Gilse Guedes
Agência Estado
De Brasília
A CPI do Narcotráfico na Câmara aprovou ontem a quebra dos sigilos bancário, fiscal e telefônico do deputado Augusto Farias (PPB-AL), irmão do empresário Paulo César Farias, por causa das acusações feitas pelo traficante e caminhoneiro Jorge Meres de que o parlamentar teria participação numa quadrilha de tráfico de drogas e armas. Augusto negou que tenha envolvimento com o grupo, que seria integrado ainda pelo ex-deputado Hildebrando Pascoal (sem partido-AC), cassado pela Câmara. Ele disse que renuncia, caso seja comprovada a ligação com o esquema do ex-parlamentar.
‘‘Se alguém provar que eu estive no Maranhão, Acre, ou qualquer dos Estados citados por Meres, e que tenho ligação com Hildebrando, não precisarão abrir um processo de cassação do meu mandato porque eu mesmo terei a personalidade de renunciar’’, disse Augusto.
Augusto afirmou que não conhece o advogado William Marques, apontado por Meres como um dos integrantes da quadrilha, e negou que tenha participado de reuniões em hotéis em São Paulo com Pascoal. ‘‘Um bandido que faz uma acusação dessas, ou é maluco ou está cumprindo ordens de alguém’’, declarou.

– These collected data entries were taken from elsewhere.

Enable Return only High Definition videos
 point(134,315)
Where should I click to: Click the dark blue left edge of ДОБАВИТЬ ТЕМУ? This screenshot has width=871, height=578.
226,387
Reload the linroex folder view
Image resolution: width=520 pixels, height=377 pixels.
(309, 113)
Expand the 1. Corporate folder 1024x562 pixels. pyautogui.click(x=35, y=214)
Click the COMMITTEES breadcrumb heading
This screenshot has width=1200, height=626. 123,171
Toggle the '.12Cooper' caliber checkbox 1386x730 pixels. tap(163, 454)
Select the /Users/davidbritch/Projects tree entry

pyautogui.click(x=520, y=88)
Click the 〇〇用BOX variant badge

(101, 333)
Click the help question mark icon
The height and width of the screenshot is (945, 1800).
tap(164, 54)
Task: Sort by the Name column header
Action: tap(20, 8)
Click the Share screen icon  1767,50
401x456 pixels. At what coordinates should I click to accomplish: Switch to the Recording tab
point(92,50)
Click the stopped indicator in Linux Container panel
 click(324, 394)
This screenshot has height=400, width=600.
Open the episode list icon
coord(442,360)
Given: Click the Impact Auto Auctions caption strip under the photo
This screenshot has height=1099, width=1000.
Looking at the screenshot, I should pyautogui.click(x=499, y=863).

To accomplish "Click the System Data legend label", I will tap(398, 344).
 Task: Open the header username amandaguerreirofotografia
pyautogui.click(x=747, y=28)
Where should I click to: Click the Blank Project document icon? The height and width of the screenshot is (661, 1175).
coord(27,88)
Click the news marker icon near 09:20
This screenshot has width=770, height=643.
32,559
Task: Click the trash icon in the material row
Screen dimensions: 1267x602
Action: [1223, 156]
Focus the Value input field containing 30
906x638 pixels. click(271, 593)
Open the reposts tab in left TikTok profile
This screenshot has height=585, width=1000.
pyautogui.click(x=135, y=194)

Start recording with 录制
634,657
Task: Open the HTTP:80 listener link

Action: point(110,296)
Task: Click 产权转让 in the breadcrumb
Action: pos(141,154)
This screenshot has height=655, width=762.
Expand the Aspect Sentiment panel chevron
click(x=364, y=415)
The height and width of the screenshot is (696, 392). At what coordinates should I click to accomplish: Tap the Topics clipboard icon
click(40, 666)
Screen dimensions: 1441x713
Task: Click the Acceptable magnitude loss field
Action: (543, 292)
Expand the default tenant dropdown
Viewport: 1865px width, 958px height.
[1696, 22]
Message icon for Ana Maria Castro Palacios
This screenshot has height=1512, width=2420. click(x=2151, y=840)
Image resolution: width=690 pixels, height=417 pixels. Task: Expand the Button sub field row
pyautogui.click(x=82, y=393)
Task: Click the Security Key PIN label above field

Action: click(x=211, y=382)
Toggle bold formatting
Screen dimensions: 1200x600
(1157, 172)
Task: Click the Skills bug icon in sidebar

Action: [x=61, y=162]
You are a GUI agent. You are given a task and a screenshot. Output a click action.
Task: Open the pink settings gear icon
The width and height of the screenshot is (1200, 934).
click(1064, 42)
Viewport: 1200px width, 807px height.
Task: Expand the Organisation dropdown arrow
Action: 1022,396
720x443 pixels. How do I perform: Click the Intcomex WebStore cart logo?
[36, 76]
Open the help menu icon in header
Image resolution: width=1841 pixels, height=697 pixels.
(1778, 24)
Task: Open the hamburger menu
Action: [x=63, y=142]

O traficante, que acusou o grupo de assassinar oito pessoas, entre elas o delegado Stênio Mendonça, que investigava o esquema, deu as declarações em depoimento à CPI do Narcotráfico na Câmara. Augusto Farias deve ser ouvido na próxima semana pela CPI.
Meres disse à CPI que o grupo de Augusto Farias e Pascoal tem conexões em vários Estados, entre os quais Alagoas, São Paulo, Mato Grosso, Maranhão, Tocantins e Acre, e envolve policiais e juízes. Segundo ele, a quadrilha roubava caminhões nos Estados e vendia-os na Bolívia em troca de armas e drogas. De 1994 a 1996, foram roubados 46 carretas Scania e 4 Volvos, além de cargas com remédios e cigarros. Cada carreta era vendida em troca de armas e drogas por R$ 38 mil, remédios e cigarros por R$ 400 mil a R$ 600 mil.
Para conseguir transportar o material roubado, as drogas e armas, a quadrilha ‘‘pagava’’ em torno de US$ 2,5 mil para policiais nas fronteiras e conseguia cartas de juízes do Maranhão, identificados por José Arimatéia e José Ribamar, para, segundo ele, regularizar as cargas.